Terraform
You can use Hashicorp’s Terraform to create and manage your checks. This allows you to:
- Specify your monitoring infrastructure as code, and have it live in source control.
- Manage large numbers of checks efficiently and without manual intervention.
If you have a complex active monitoring setup that often need updating, Terraform is our recommended solution.
Following is a short introduction to using the Checkly Terraform provider; for in-depth information, please see the official documentation.
Installation
To get started, install the latest version of the Checkly Terraform provider from the Terraform registry.
Your main.tf
file will look similar to the following:
variable "checkly_api_key" {}
terraform {
required_providers {
checkly = {
source = "checkly/checkly"
version = "0.7.1"
}
}
}
provider "checkly" {
api_key = var.checkly_api_key
}
After running terraform init
, you can now start adding resources to your file. You can check the official documentation to see available parameters for each resource type. You can also find examples in the following sections on this page.
Adding resources
There are three different kinds of resources you can manage on Checkly:
API Checks
A simple API check could look as follows:
resource "checkly_check" "example-api-check" {
name = "Example API check"
type = "API"
activated = true
frequency = 1
double_check = true
use_global_alert_settings = true
locations = [
"us-west-1",
"eu-central-1"
]
request {
url = "https://api.example.com/"
follow_redirects = true
assertion {
source = "STATUS_CODE"
comparison = "EQUALS"
target = "200"
}
}
}
The above creates an API check named Example API check, which will run every minute against https://api.example.com/
from two locations, asserting for a 200 response status code and retrying in case of failure, sending alerts using the global alerting configuration on your account.
Browser Checks
Browser checks have less options:
resource "checkly_check" "example-browser-check" {
name = "Example browser check"
type = "BROWSER"
activated = true
frequency = 10
double_check = true
use_global_alert_settings = true
locations = [
"us-west-1",
"us-east-1",
"eu-central-1"
]
script = <<EOT
const assert = require("chai").assert;
const puppeteer = require("puppeteer");
const browser = await puppeteer.launch();
const page = await browser.newPage();
await page.goto("https://google.com/");
const title = await page.title();
assert.equal(title, "Google");
await browser.close();
EOT
}
The above will create a browser check named Example browser check, which will run the included puppeteer script every 10 minutes from three locations, for a 200 response status code and retrying in case of failure, sending alerts using the global alerting configuration on your account.
Notice the multi line string syntax with EOT
. An alternative syntax for adding the script is by referencing an external file:
data "local_file" "browser-script" {
filename = "${path.module}/browser-script.js"
}
resource "checkly_check" "browser-check-1" {
...
script = data.local_file.browser-script.content
}
Check Groups
Checkly’s groups feature allows you to group together a set of related checks, which can also share default settings for various attributes.
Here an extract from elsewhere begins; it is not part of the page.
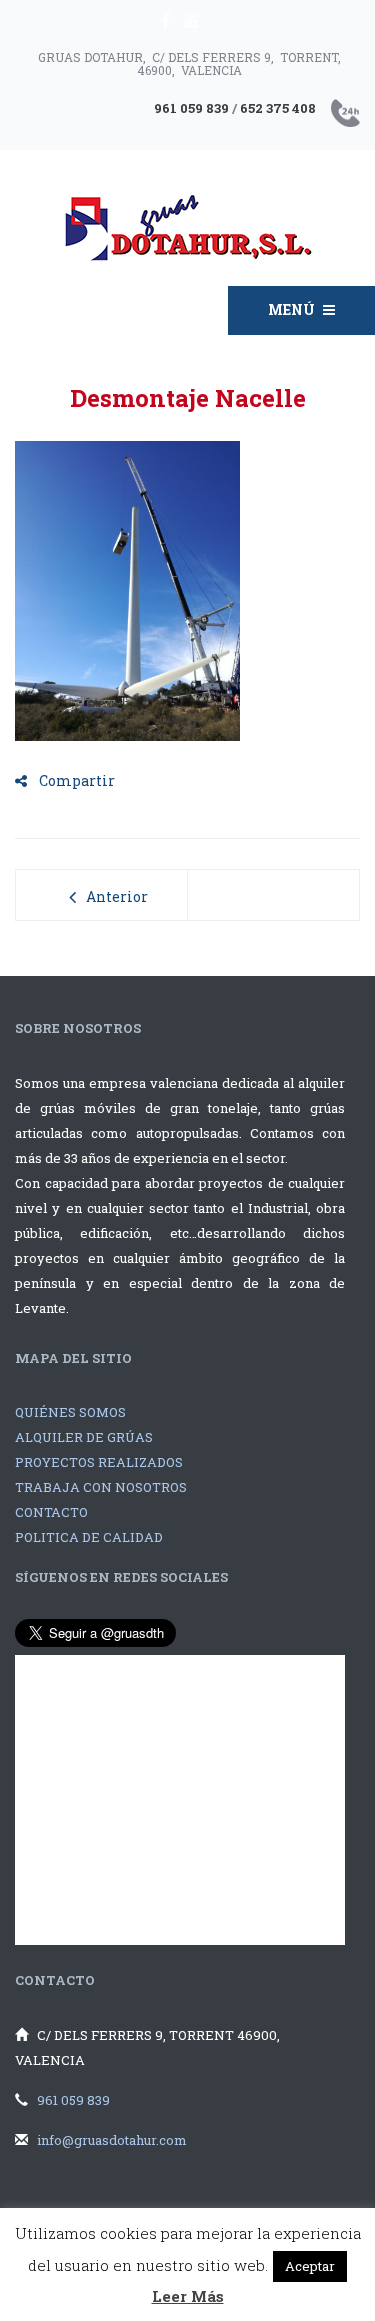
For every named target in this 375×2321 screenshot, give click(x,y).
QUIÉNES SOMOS (70, 1412)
Here is an example check group:
resource "checkly_check_group" "example-group" {
name = "Example group"
activated = true
locations = [
"eu-west-1",
"eu-central-1"
]
concurrency = 2
environment_variables = {
ENV1 = "somevalue",
}
double_check = true
use_global_alert_settings = true
}
The above will create a group running from two locations, which will run two checks at a time when triggered from CI, with one environment variable and global alert settings.
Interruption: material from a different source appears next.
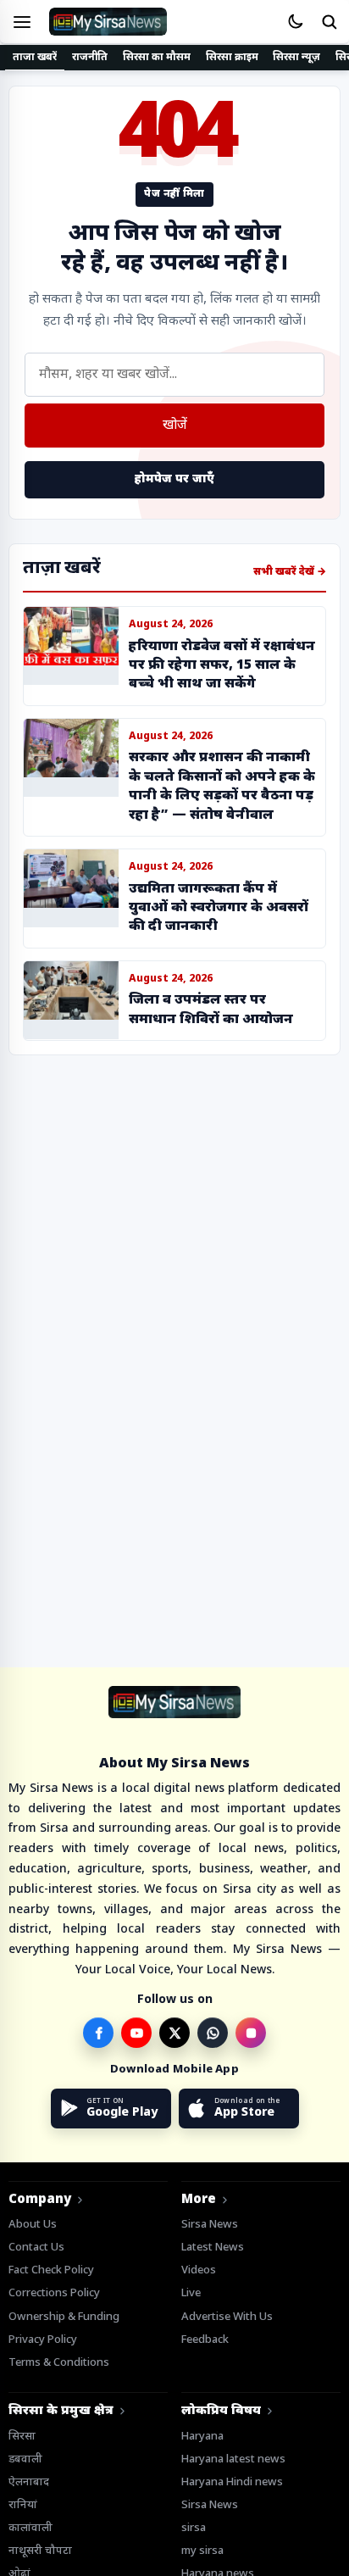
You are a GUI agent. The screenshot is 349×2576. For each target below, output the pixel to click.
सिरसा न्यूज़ (296, 57)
To add a check to a group, set its group_id
attribute to the ID of the group. For example:
resource "checkly_check" "test-check" {
name = "My test check"
...
group_id = checkly_check_group.example-group.id
group_order = 1
}
The group_order
attribute specifies in which order the checks will be executed: 1, 2, 3, etc.
Applying changes
After each change to your Terraform file, you will need to run both following commands:
terraform plan -out tf.plan
- to plan the necessary actions that Terraform will need to make.terraform apply "tf.plan"
- to apply the plan and have the changes reflected on Checkly.
If you are using Terraform Cloud, the above will be run for you automatically every time a pull request is merged into a main branch.
Additional material
We often publish in-depth articles on how to use Terraform with Checkly on our blog:
Development version
If you want to get your hands dirty on the very last in development version, you can:
- Checkout the Checkly Terraform provider in this GitHub repo.
- Build the provider and add it to your Terraform installation.
- Write your first Checkly resource and apply it.